• Given data
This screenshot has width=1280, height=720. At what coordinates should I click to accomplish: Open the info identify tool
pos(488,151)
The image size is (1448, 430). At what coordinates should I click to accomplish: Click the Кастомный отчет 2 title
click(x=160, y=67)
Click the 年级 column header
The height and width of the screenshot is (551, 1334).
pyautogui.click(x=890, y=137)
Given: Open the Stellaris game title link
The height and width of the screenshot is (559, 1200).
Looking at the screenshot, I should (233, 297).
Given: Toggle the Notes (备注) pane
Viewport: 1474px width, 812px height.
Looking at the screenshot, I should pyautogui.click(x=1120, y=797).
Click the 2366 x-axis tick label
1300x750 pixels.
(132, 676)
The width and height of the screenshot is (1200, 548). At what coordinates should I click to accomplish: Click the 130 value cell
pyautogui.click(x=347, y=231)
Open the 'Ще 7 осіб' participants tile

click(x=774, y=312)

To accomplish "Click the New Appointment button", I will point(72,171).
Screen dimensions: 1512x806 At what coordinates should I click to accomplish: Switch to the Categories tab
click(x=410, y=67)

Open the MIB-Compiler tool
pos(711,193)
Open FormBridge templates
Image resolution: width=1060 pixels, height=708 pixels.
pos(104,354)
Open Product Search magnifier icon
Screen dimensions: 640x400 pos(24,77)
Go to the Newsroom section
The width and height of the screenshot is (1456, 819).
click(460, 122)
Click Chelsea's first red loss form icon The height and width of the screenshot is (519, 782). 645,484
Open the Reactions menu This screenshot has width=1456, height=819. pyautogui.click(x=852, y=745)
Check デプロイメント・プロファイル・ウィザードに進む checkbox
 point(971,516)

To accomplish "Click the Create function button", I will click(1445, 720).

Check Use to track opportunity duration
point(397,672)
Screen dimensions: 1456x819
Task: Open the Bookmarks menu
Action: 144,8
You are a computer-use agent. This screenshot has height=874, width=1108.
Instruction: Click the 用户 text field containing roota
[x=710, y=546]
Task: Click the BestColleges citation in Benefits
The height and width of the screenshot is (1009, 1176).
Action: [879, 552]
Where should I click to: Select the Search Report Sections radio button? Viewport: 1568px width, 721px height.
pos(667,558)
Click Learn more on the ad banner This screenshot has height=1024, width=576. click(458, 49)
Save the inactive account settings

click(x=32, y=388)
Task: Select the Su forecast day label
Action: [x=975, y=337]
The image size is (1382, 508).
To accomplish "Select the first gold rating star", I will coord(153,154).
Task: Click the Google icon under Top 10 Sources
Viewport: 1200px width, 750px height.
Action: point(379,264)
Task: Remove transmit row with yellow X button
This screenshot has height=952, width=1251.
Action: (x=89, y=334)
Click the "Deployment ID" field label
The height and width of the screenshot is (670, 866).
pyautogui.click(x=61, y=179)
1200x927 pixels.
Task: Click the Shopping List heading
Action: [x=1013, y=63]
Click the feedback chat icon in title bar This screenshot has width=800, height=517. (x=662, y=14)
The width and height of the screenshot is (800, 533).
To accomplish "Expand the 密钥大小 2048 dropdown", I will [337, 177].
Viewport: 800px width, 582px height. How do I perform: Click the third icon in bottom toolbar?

• Description of the task
Please reproduce every line of the data above word for word.

• Exercise solution
This screenshot has width=1280, height=720. At what coordinates should I click to accomplish: Open the info identify tool
pos(488,151)
The image size is (1448, 430). At what coordinates should I click to accomplish: Click the Кастомный отчет 2 title
click(x=160, y=67)
Click the 年级 column header
The height and width of the screenshot is (551, 1334).
pyautogui.click(x=890, y=137)
Given: Open the Stellaris game title link
The height and width of the screenshot is (559, 1200).
Looking at the screenshot, I should (233, 297).
Given: Toggle the Notes (备注) pane
Viewport: 1474px width, 812px height.
Looking at the screenshot, I should pyautogui.click(x=1120, y=797).
Click the 2366 x-axis tick label
1300x750 pixels.
(132, 676)
The width and height of the screenshot is (1200, 548). At what coordinates should I click to accomplish: Click the 130 value cell
pyautogui.click(x=347, y=231)
Open the 'Ще 7 осіб' participants tile

click(x=774, y=312)

To accomplish "Click the New Appointment button", I will point(72,171).
Screen dimensions: 1512x806 At what coordinates should I click to accomplish: Switch to the Categories tab
click(x=410, y=67)

Open the MIB-Compiler tool
pos(711,193)
Open FormBridge templates
Image resolution: width=1060 pixels, height=708 pixels.
pos(104,354)
Open Product Search magnifier icon
Screen dimensions: 640x400 pos(24,77)
Go to the Newsroom section
The width and height of the screenshot is (1456, 819).
click(460, 122)
Click Chelsea's first red loss form icon The height and width of the screenshot is (519, 782). 645,484
Open the Reactions menu This screenshot has width=1456, height=819. pyautogui.click(x=852, y=745)
Check デプロイメント・プロファイル・ウィザードに進む checkbox
 point(971,516)

To accomplish "Click the Create function button", I will click(1445, 720).

Check Use to track opportunity duration
point(397,672)
Screen dimensions: 1456x819
Task: Open the Bookmarks menu
Action: 144,8
You are a computer-use agent. This screenshot has height=874, width=1108.
Instruction: Click the 用户 text field containing roota
[x=710, y=546]
Task: Click the BestColleges citation in Benefits
The height and width of the screenshot is (1009, 1176).
Action: [879, 552]
Where should I click to: Select the Search Report Sections radio button? Viewport: 1568px width, 721px height.
pos(667,558)
Click Learn more on the ad banner This screenshot has height=1024, width=576. click(458, 49)
Save the inactive account settings

click(x=32, y=388)
Task: Select the Su forecast day label
Action: [x=975, y=337]
The image size is (1382, 508).
To accomplish "Select the first gold rating star", I will coord(153,154).
Task: Click the Google icon under Top 10 Sources
Viewport: 1200px width, 750px height.
Action: point(379,264)
Task: Remove transmit row with yellow X button
This screenshot has height=952, width=1251.
Action: (x=89, y=334)
Click the "Deployment ID" field label
The height and width of the screenshot is (670, 866).
pyautogui.click(x=61, y=179)
1200x927 pixels.
Task: Click the Shopping List heading
Action: [x=1013, y=63]
Click the feedback chat icon in title bar This screenshot has width=800, height=517. (x=662, y=14)
The width and height of the screenshot is (800, 533).
To accomplish "Expand the 密钥大小 2048 dropdown", I will [337, 177].
Viewport: 800px width, 582px height. How do I perform: Click the third icon in bottom toolbar?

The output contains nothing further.